Back Channel: A novel Read online

Page 7


  “Assuming she survives.”

  “That’s your responsibility, not mine.”

  “There’s more to this than you’re telling me.”

  Niemeyer was his cool, diffident self again. “Use her or don’t use her. It’s entirely up to you.”

  Harrington hated him for that, as for many other sins, and for a week pretended that she might not need GREENHILL after all. But, no matter how hard she tried, she could not come up with a plausible alternative.

  She gave in—and the rest of the operation fell into place. Within days, she had a rudimentary plan of attack. There was no point in going back to Gwynn, and so Harrington chose a tactic known in the jargon as “plowing around the tree.” She stepped outside the chain of command and, ignoring Gwynn entirely, took her brief to Higher Authority: the undersecretary, at that time the second rank in the State Department, whom she had known in London during the war.

  The undersecretary owed her a favor, and so gave her half an hour the very next afternoon.

  And listened; and said no.

  But, unlike Gwynn, the undersecretary gave reasons: Fischer is too unreliable. He needs a minder. No, his asking price is too high. No, a college sophomore is too young. Also, this particular sophomore is a girl. And a Negro. And has a radical roommate and probably smokes marijuana.

  Harrington battled back. She had built her storied career on standing her ground, and if those with whom she worked disliked her at times and resented her always, they nevertheless admired both her fortitude and her stellar record. Her magic was the string of successes she had built upon similarly shaky operations. Harrington had enjoyed a marvelous war, much of it lived behind German lines, and although nobody ever talked about the details, everybody gave her a little extra maneuvering space. True, she had had her failures as well, most spectacularly the operation known as PBFORTUNE, aimed at bringing down the Guatemalan government by assassinating key leaders. But she was still the great Harrington, and when she spoke, even Higher Authority in the end had no choice but to listen.
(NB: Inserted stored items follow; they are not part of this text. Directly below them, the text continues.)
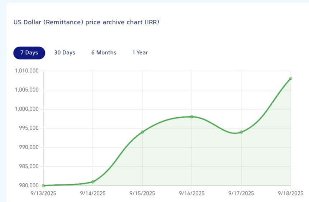
Task: Show the 6 Months price range
Action: click(104, 53)
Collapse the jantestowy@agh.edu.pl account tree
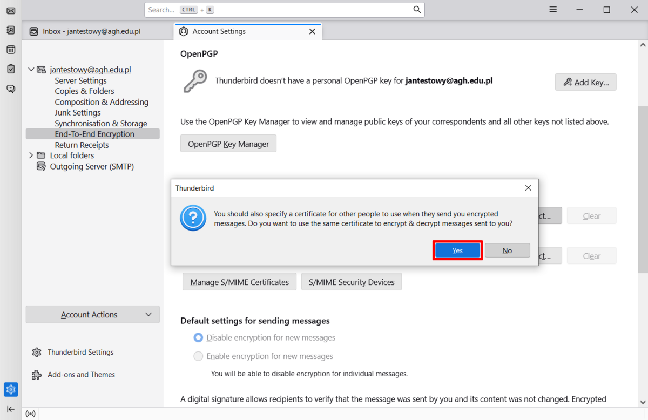Screen dimensions: 648x420 coord(31,70)
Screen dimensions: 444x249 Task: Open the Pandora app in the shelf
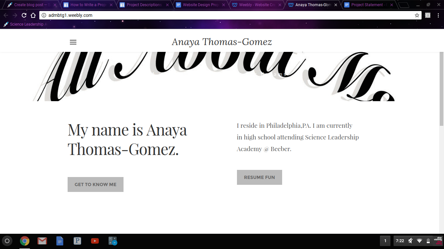[x=77, y=241]
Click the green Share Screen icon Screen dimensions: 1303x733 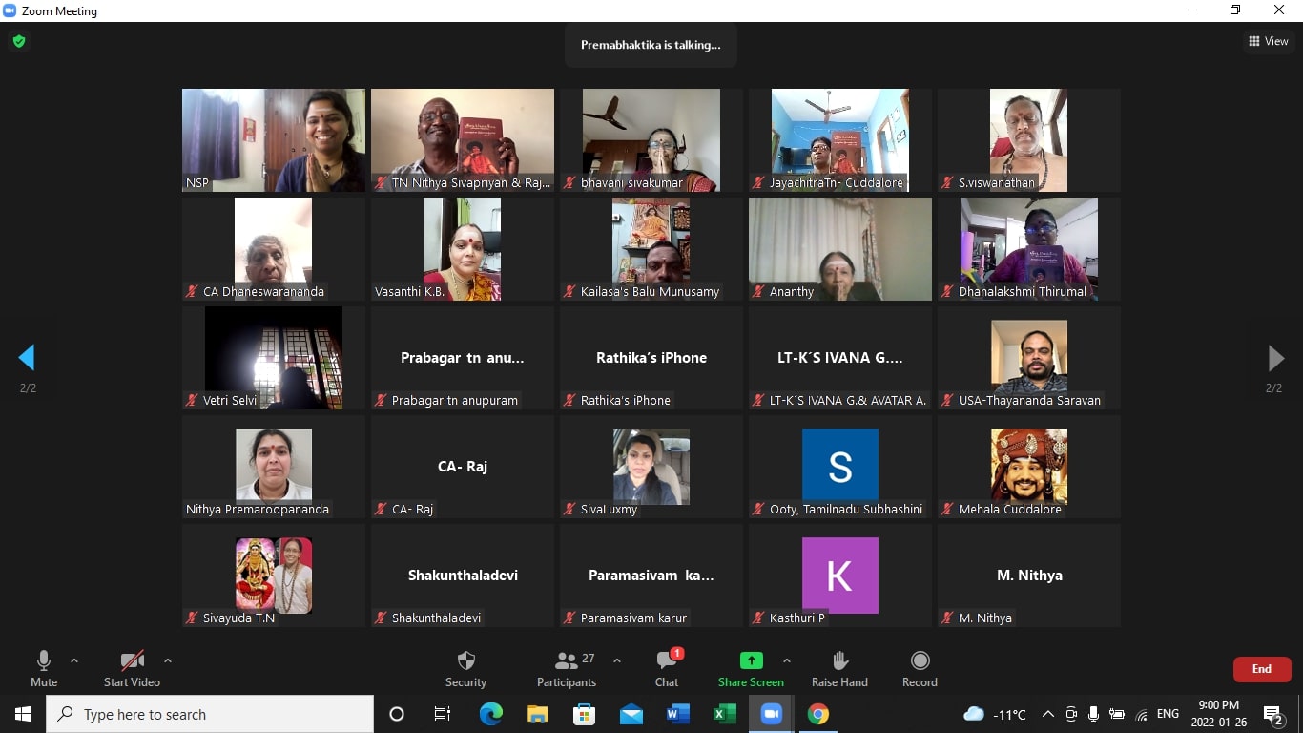[x=751, y=660]
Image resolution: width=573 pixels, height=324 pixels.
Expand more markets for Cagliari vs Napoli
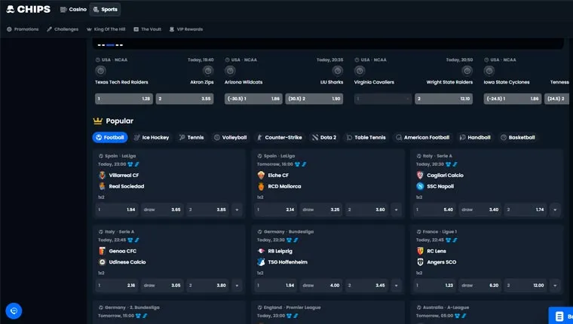tap(555, 209)
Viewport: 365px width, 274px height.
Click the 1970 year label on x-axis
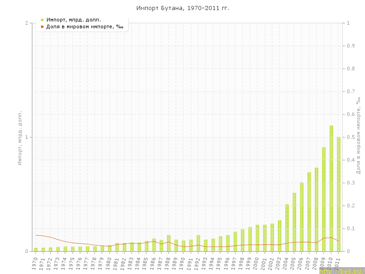pyautogui.click(x=35, y=263)
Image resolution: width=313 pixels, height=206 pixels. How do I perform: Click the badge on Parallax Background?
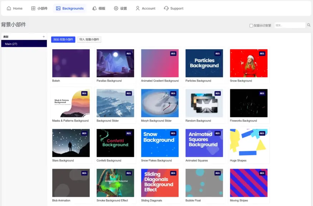128,54
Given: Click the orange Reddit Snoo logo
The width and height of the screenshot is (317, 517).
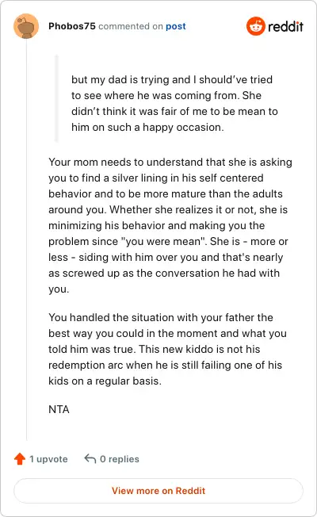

  Bobby was perfect, she said. The very nuttiness that had people worried made him an unlikely target of recruitment. Therefore, nobody would suspect him. As to the money, surely it was trivial when placed beside the value of the intelligence dividend.

  “What about GREENHILL?” the undersecretary asked.

  Nineteen years old was perfect, Harrington insisted. Young enough to be an idealist still, to believe that the world was fair, and therefore to take part willingly in the sort of mission that would frighten a more jaded soul out of her wits. Besides, Harrington herself had run younger agents in occupied France just twenty years ago, and not without success. “Needs must,” she said.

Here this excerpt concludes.